Benjamin Stickney subject of Wolcott lecture series

The Wolcott House Museum Guild, in conjunction with the Maumee Branch of the Lucas County Public Library, will open this year’s lecture series on Thursday, March 6, at 10 a.m., at 501 River Road.

Kenneth R. Dickson will be the first presenter and will discuss his biography relating the eclectic life of Benjamin Franklin Stickney, an early 1800s resident of the Maumee Valley who was pivotal in mediating all the divisive facets of the emerging population.

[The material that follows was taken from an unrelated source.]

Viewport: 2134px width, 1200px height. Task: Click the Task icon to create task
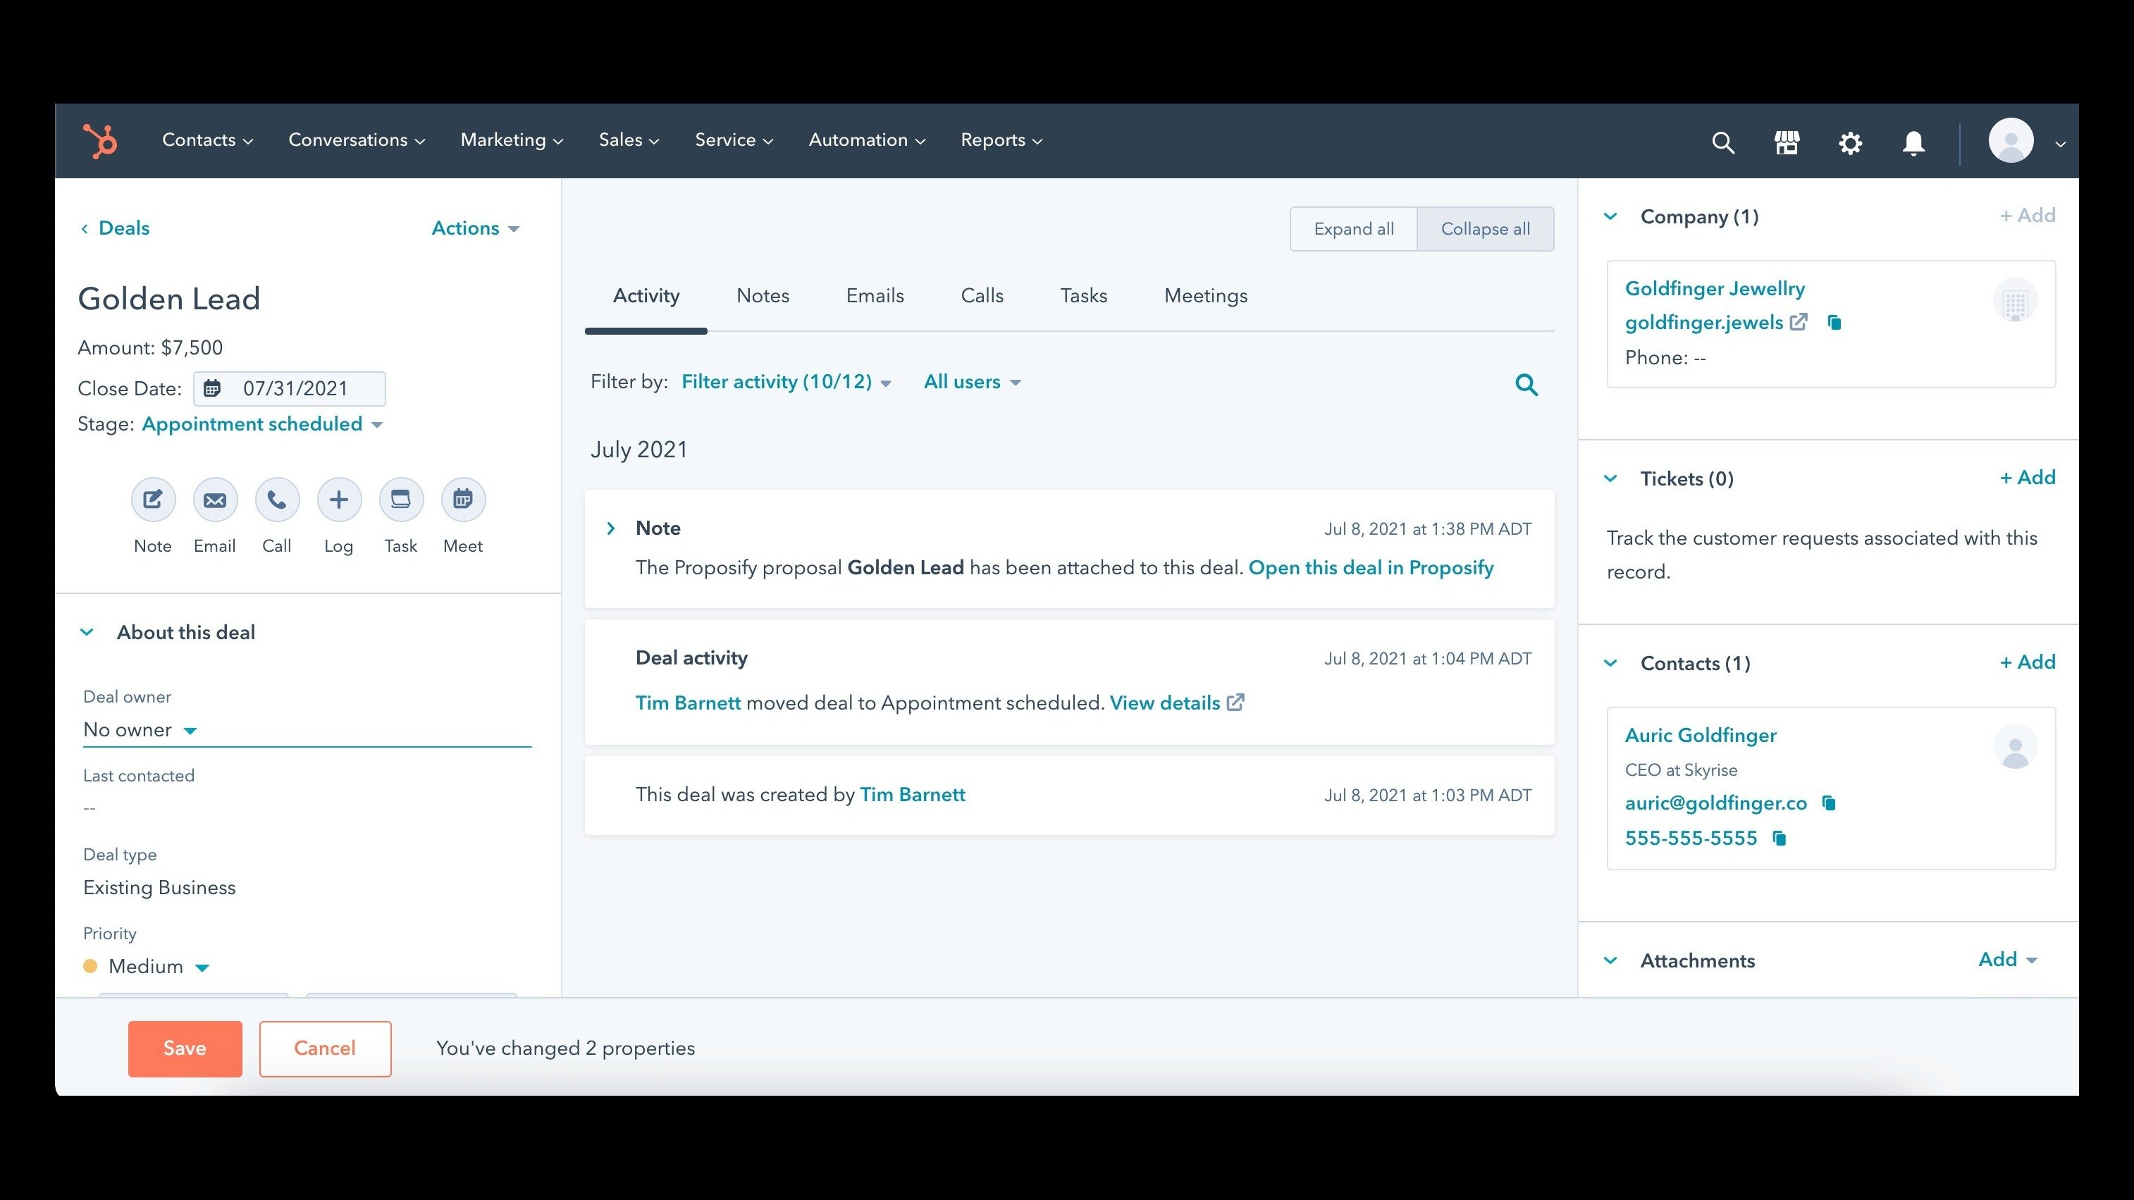click(x=399, y=499)
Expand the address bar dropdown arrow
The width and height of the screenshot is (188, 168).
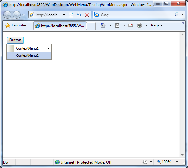(x=64, y=15)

Dickson has written two books about Point Place and is the author of another two books about local gangsters, “nothing personal, just business” that was available in 2006 and won the 2007 Independent Scholar Award for Local History from Bowling Green State University. The other book was, “something for nothing: gambling in the glass city 1910-1952.”

He is the collector of minuscule details and rare stories of crime in the early history of Toledo.

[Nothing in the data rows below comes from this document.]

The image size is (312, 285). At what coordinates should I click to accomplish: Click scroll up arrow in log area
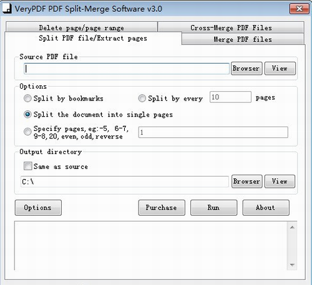click(x=292, y=228)
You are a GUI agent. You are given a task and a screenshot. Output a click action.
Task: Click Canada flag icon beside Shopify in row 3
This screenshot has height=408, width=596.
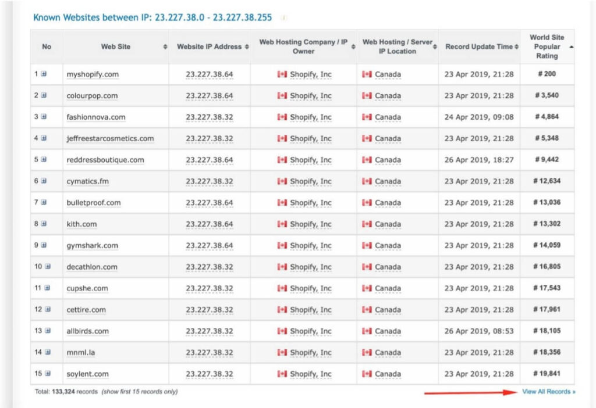(282, 117)
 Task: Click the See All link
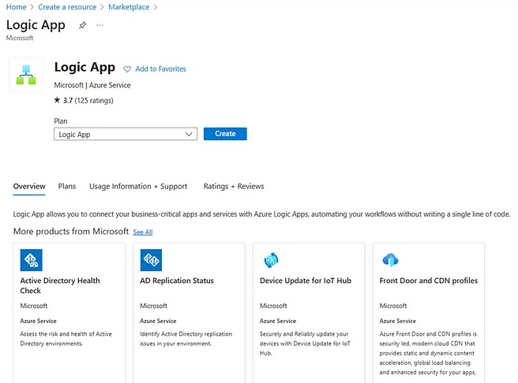[x=143, y=232]
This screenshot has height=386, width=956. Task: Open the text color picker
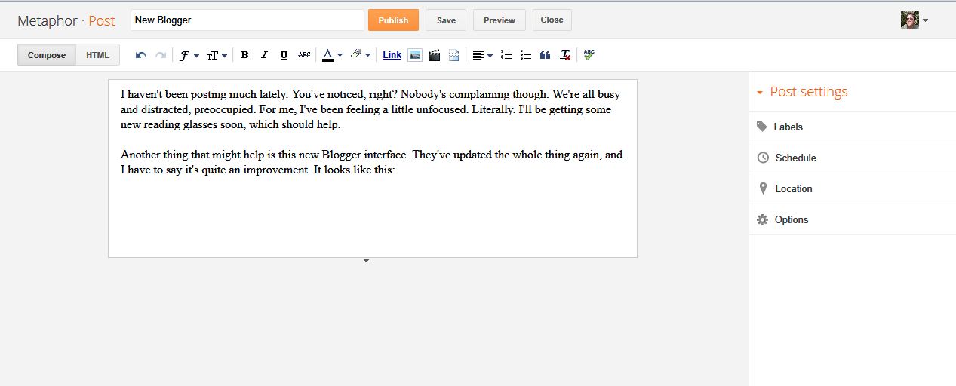[x=332, y=55]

A historical research quest that lasted 20 years culminated in his 2007 book, “Benjamin Franklin Stickney and the Maumee Valley.”

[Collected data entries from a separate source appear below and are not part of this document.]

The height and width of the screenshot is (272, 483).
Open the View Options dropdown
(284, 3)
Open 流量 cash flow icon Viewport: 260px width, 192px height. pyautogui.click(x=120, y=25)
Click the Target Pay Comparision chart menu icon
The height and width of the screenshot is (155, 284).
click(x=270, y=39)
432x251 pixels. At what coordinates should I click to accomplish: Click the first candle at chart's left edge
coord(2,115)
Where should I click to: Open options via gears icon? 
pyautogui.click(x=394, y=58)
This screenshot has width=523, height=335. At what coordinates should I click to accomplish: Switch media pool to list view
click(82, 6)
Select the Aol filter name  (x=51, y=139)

He was accorded a great honor by the Toledo Blade with its publishing various excerpts from this book in a serial form for many weeks. Dickson was a contributor to the Northwest Ohio Quarterly on the “Traditions of the Ottawas” and in 2011 compiled a book on the history of Masonry in the Northwest Territory and the Maumee Valley titled, “Rough Ashlar.”

He and his wife Bonnie are partners in all phases of researching, recording and unearthing little known history about people, places and stories concerning living and happenings the Toledo area.

The couple enjoys walking in the Toledo and Ottawa parks every morning and are amazed by their flora and fauna diversity. They are longtime residents of Point Place and live in a Maumee River lakeside home that was enlarged and hand crafted by Dickson.

He is a graduate of the University of Toledo and a retired math teacher who taught for 32 years at Bowsher High School. She has been a member and treasurer of the Wolcott Guild for many years.

All lectures are free and open to the public.

For more information, contact the Guild President Judy Justus at 419-8746828.

In case of inclement weather and Maumee schools are closed, the lecture will be canceled.